TASK OBJECTIVE: Could you filter the records below and return each line that holds "will"?

Data records
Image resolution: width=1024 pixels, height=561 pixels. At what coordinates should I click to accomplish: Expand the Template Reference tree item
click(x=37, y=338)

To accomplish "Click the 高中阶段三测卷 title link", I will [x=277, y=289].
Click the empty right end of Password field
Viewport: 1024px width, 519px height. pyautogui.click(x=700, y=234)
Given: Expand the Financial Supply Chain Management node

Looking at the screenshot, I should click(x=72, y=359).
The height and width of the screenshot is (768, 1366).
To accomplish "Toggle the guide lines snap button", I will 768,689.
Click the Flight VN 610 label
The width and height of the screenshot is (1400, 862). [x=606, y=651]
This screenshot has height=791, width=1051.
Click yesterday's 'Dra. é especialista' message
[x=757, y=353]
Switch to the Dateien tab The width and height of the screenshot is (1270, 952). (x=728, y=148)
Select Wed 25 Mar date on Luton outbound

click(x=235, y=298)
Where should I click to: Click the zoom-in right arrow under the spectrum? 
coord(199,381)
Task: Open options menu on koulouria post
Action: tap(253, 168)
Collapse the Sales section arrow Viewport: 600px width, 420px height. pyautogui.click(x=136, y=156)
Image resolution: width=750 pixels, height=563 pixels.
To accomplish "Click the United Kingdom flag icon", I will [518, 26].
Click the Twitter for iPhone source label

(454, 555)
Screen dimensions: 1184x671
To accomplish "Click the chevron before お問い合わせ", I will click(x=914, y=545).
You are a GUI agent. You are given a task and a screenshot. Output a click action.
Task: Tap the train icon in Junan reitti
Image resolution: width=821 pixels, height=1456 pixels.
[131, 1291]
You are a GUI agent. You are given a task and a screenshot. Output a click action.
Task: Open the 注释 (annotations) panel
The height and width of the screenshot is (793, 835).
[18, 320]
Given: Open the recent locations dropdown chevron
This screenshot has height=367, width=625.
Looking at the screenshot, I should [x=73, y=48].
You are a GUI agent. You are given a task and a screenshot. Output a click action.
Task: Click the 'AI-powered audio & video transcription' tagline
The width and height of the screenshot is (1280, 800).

PROBLEM SOLUTION:
To accomplish "Click the 高中阶段三测卷 title link", I will [x=277, y=289].
To accomplish "Toggle the guide lines snap button", I will 768,689.
To accomplish "Click the United Kingdom flag icon", I will [518, 26].
To accomplish "Click the chevron before お問い合わせ", I will click(x=914, y=545).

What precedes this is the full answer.